Parceria entre UFSC e UFSM, podcast Legítima Defesa lança um olhar crítico para temática da criminalidade
Fome, problemas com a higiene, superlotação e violações de direito praticadas pelo Estado são alguns dos assuntos abordados no episódio 11 do podcast Legítima Defesa, uma parceria entre a UFSC e a Universidade Federal de Santa Maria (UFSM) conduzida pelo Grupo de Pesquisa Poder, Controle e Dano Social, coordenado pela professora do curso de Direito, Marília de Nardin Budó. O projeto de extensão e de divulgação científica abrange temáticas como prisões e violência e criminologia verde. Na produção, os acadêmicos realizam pesquisas em documentos, artigos, vídeos e documentários, além de entrevistarem profissionais e especialistas
De acordo com a professora, o episódio é uma continuação de um outro, intitulado Como surgiram as prisões, que encerra ao mostrar que o principal objetivo declarado do nascimento da prisão seria a humanização das penas. “Se lá a gente tinha essa promessa da humanização das penas, aqui a gente confronta essa promessa com a realidade”, comenta. Para imergir nessa realidade, o podcast traz entrevistas com uma pessoa que já esteve presa, com uma defensora pública, com um professor que trata do tema suicídio nas prisões, além de dados impactantes sobre o sistema.
Os temas do Legítima Defesa são definidos nas reuniões de pauta, que ocorrem mensalmente. A proposta é alinhar o produto de divulgação científica ao que está sendo estudado pelo grupo de pesquisa. As séries sobre prisões e violência e sobre criminologia verde, que trata das questões ambientais a partir da criminologia, são intercaladas e correspondem às linhas de estudo da equipe.
Com um conjunto de onze episódios, o podcast nasceu da interdisciplinaridade entre Direito e Jornalismo – as duas formações de Marília. Depois, quando ela, que era professora da UFSM, passou a lecionar na UFSC, a iniciativa tornou-se também interinstitucional. “Eu já tinha previsto a possibilidade de criação de um programa de rádio ou um podcast de divulgação científica”, lembra.

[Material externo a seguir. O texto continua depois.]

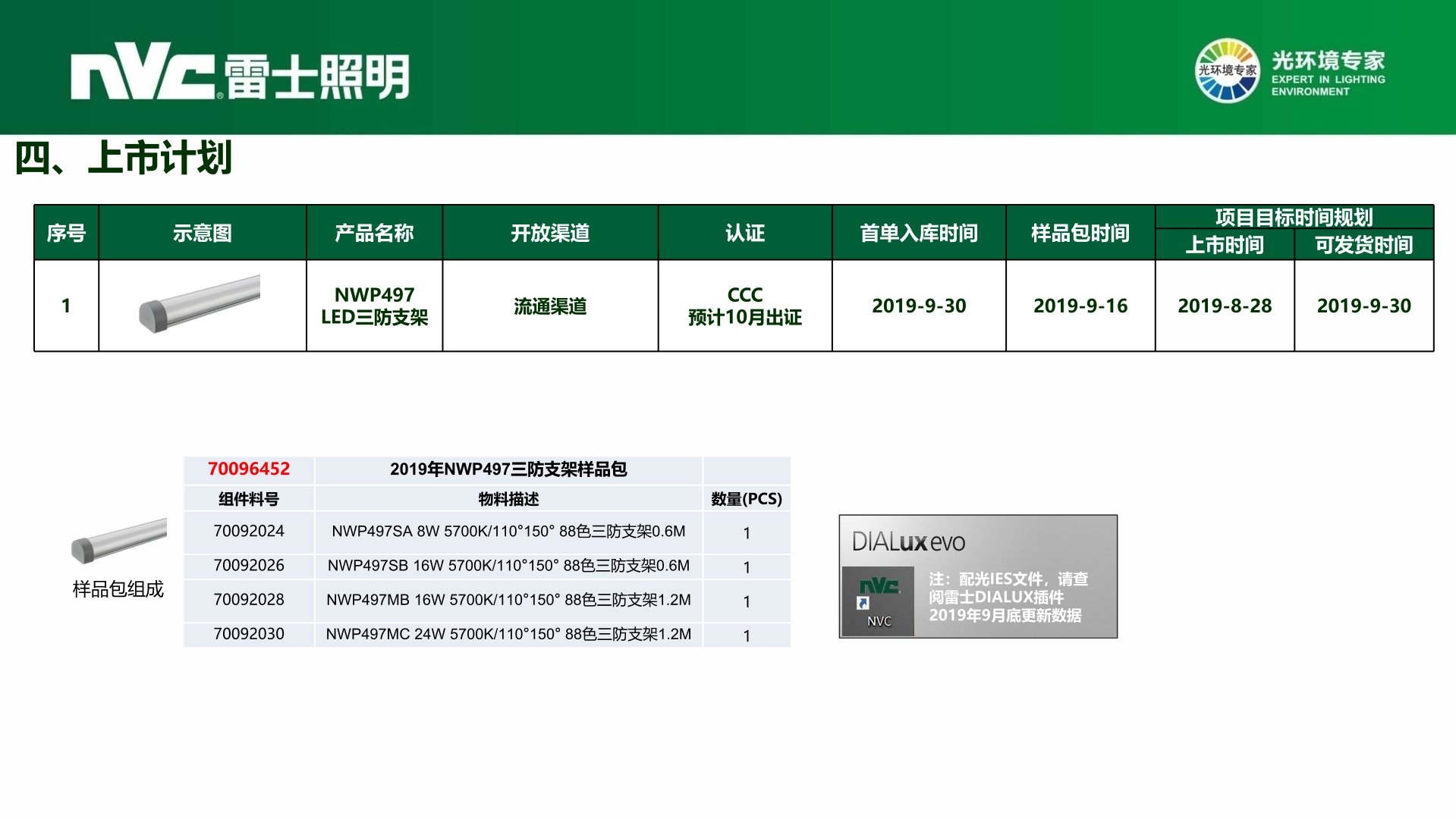
Task: Click the 四、上市计划 section title
Action: click(x=123, y=158)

Então, a parceria com a professora Laura Storch, de Jornalismo da UFSM, e com Barbara Marmor, orientanda que pretendia fazer um TCC sobre crime e mídia, começou a dar o tom do projeto. “Ele não é apenas interinstitucional, mas também interdisciplinar, porque a gente trabalha com conceitos, práticas e técnicas do jornalismo e da divulgação científica e, evidentemente, com o conteúdo da criminologia”, explica ela, que também busca a parceria de estudantes de Jornalismo.
Newsmaking criminology
A professora está inserida no campo conhecido como newsmaking criminology, do pesquisador estadunidense Gregg Barak, que designa a busca pela desmistificação do crime e da punição na mídia. “É interessante a gente falar sobre essa nova mídia que é o podcast, tanto pelo amplo acesso quanto pela facilidade de lidar com esse formato”, argumenta. De acordo com ela, uma das críticas que se fazia à noção de construção social da criminalidade pelos meios de comunicação era justamente à unilateralidade e impossibilidade de uma produção de conteúdo associada ao campo científico.

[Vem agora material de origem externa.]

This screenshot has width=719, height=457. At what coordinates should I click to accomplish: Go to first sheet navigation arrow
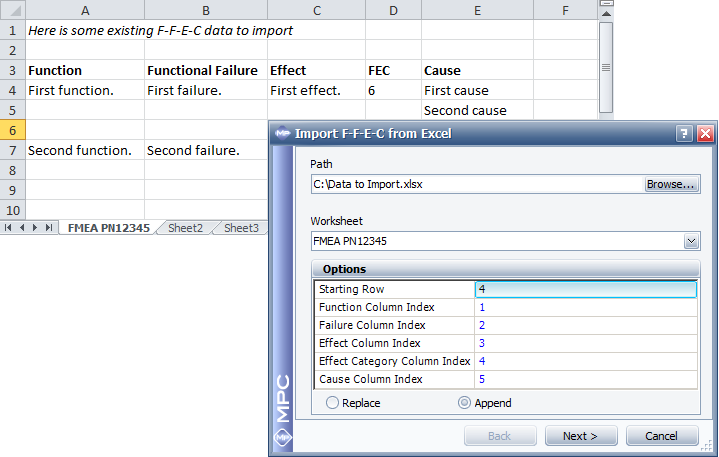pyautogui.click(x=9, y=228)
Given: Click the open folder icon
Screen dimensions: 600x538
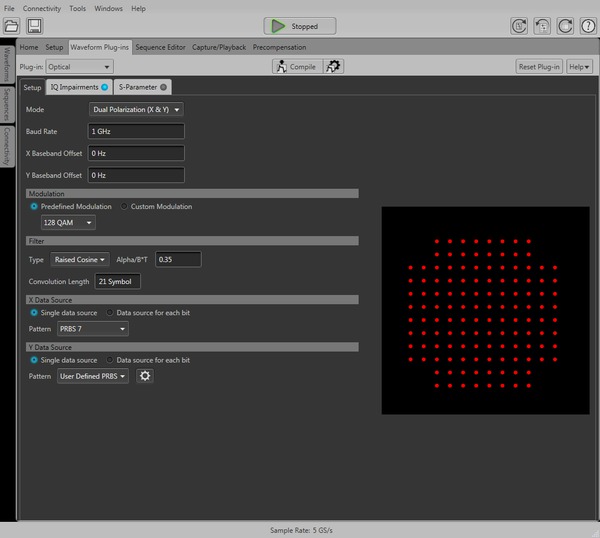Looking at the screenshot, I should click(x=13, y=26).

Sob essa perspectiva, contextualiza a professora, é possível que haja um campo crítico, capaz de desconstruir os estereótipos do crime, do criminoso, da criminalidade, e que se posicione criticamente à seletividade do sistema penal. “A seletividade faz com que o sistema recrute desproporcionalmente pessoas negras, pobres e desprivilegiadas dentro da sociedade”. A ideia do podcast, nesse sentido, também tem como ponto de partida a possibilidade de produção de um discurso contra-hegemônico.

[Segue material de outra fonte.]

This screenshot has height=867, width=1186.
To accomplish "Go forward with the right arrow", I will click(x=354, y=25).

A popularização de termos recorrentes no código penal e de conceitos do campo do Direito e da Justiça é um dos desafios do formato. “Não adianta nós ficarmos encasteladas no discurso acadêmico, conversando uns com os outros a partir de marcos teóricos que todo mundo já conhece e não comunicarmos, não trabalharmos a partir da perspectiva do senso comum”, afirma a professora.
Para ela, essa adaptação da linguagem acadêmica é desafiadora, mas essencial, especialmente no campo jurídico, conhecido por jargões prolixos. “Desde o primeiro dia da faculdade os estudantes adquirem um novo vocabulário que realmente não comunica com a sociedade. Então, esse é também um trabalho pedagógico de desconstrução”.